Monday, March 30, 2026

YouVersion CEO: The Best AI Models Misquote the Bible at Least 15% of the Time


YouVersion CEO: The Best AI Models Misquote the Bible at Least 15% of the Time


YouVersion, the most widely used Bible app in the world, with over one billion downloads, is refusing to let artificial intelligence answer spiritual questions — and the reason is damning. Bobby Gruenewald, founder and CEO of YouVersion, has gone public, warning that the best AI models on the market misquote the Bible at least 15% of the time, and  some err as much as 60% of the time.

This technical glitch has grave spiritual implications. The Torah commands lo tosif al ha-davar — “you shall not add to the word” (Deuteronomy 4:2).
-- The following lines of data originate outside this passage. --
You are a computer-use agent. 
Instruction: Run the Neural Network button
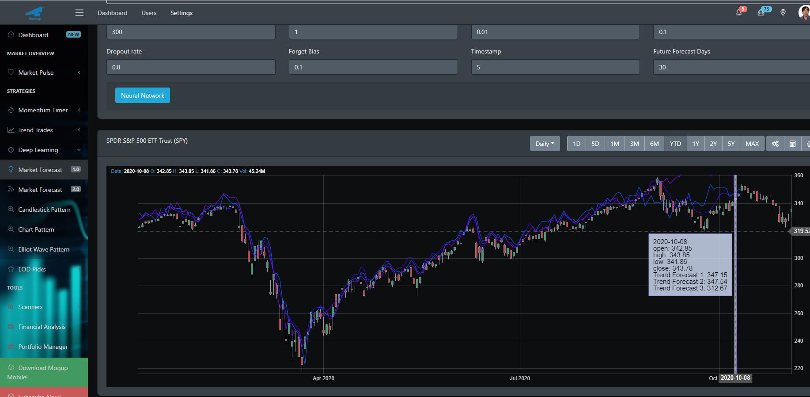click(x=142, y=95)
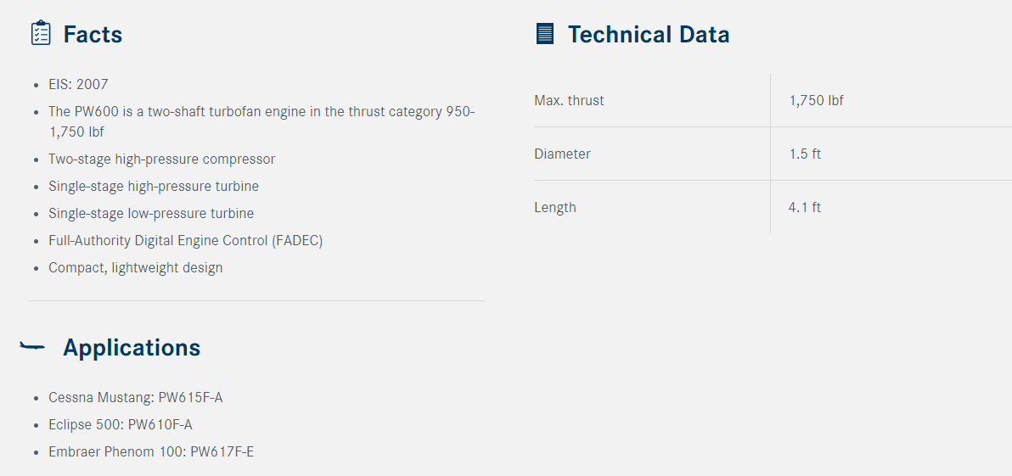Click the Single-stage high-pressure turbine item
This screenshot has height=476, width=1012.
tap(154, 187)
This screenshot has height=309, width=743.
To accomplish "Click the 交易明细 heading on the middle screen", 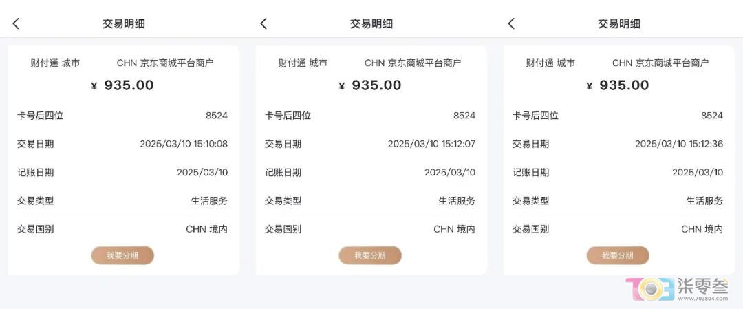I will (x=372, y=23).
Yet AI systems are inventing verses, altering punctuation and wording, and presenting fabricated text as authentic..

Jeremy Hodes of Evangelical Missions Quarterly documented ChatGPT inventing a verse and labeling it John 5:5: “We know that we shall behold a Mocker of Defamers; and, as the defamers, we are of the mockers.” The actual John 5:5 describes a man at the Pool of Bethesda who had been ill for 38 years. Fox News reported another fabrication, attributed to Jesus: “there is no man or woman.” No such verse exists anywhere in the Christian or Jewish canon.
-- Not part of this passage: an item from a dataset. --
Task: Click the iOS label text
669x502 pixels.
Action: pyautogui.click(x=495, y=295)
YouVersion uses AI internally to accelerate coding and streamline workflow. Gruenewald utilizes the technology, describing himself as an early AI adopter. But he has drawn a sharp line between back-office automation and putting AI in front of a billion users to answer questions about God. “When it comes to answering life’s most important questions and trying to give direction from God’s Word,” he said, “we need it to be better in order to rely on it.”

He added: “The best model with the best performance, with the most popular versions of the Bible that are most indexed, misquotes Scripture at least 15% of the time. Some of them as much as 60% of the time.”
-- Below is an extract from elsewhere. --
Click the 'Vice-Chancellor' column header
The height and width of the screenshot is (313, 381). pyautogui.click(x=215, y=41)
Gruenewald said that YouVersion has privately challenged AI developers to improve how their models handle Scripture.  He has told them that if they can consistently quote the Bible accurately, YouVersion will help them gain access to reliable biblical texts. So far, no model has cleared that bar.

The broader Christian world is moving in the opposite direction. Churches are using AI to draft sermons. Platforms allow users to “chat” with biblical characters. Prayer apps are being powered by algorithms. Ken Ham, founder of Answers in Genesis and the Ark Encounter, put it plainly in Harbingers Daily: “AI can be a useful tool, but it should never replace careful study of the Scriptures for yourself. Remember, it is programmed by fallible, sinful humans.”

Gloo, a faith-oriented technology firm, is attempting to build guardrails — evaluating AI systems against standards like theological integrity and human flourishing. The effort is serious, but it remains upstream of the problem. The models generating Scripture responses are general-purpose systems trained on vast swaths of the internet, not curated biblical texts reviewed by scholars.

For Gruenewald, the technology may get there eventually. “If we ever do fully adapt AI, it will be because we feel very confident that it can be done safely and be done with a level of accuracy and integrity,” he said. But “eventually” is not now.

Younger generations already turn to chatbots before they turn to clergy. Most users have not memorized Scripture. They will not catch a fabricated verse. They will not know when a comma has shifted the meaning of a passage that took scholars centuries to translate. They will simply read what the machine tells them, assume it is accurate, and carry that error forward.

It should be emphasized that Gruenewald is not telling people to avoid AI entirely. He is saying that speed and popularity do not outweigh fidelity to the text. That is not a conservative position. That is the only defensible position.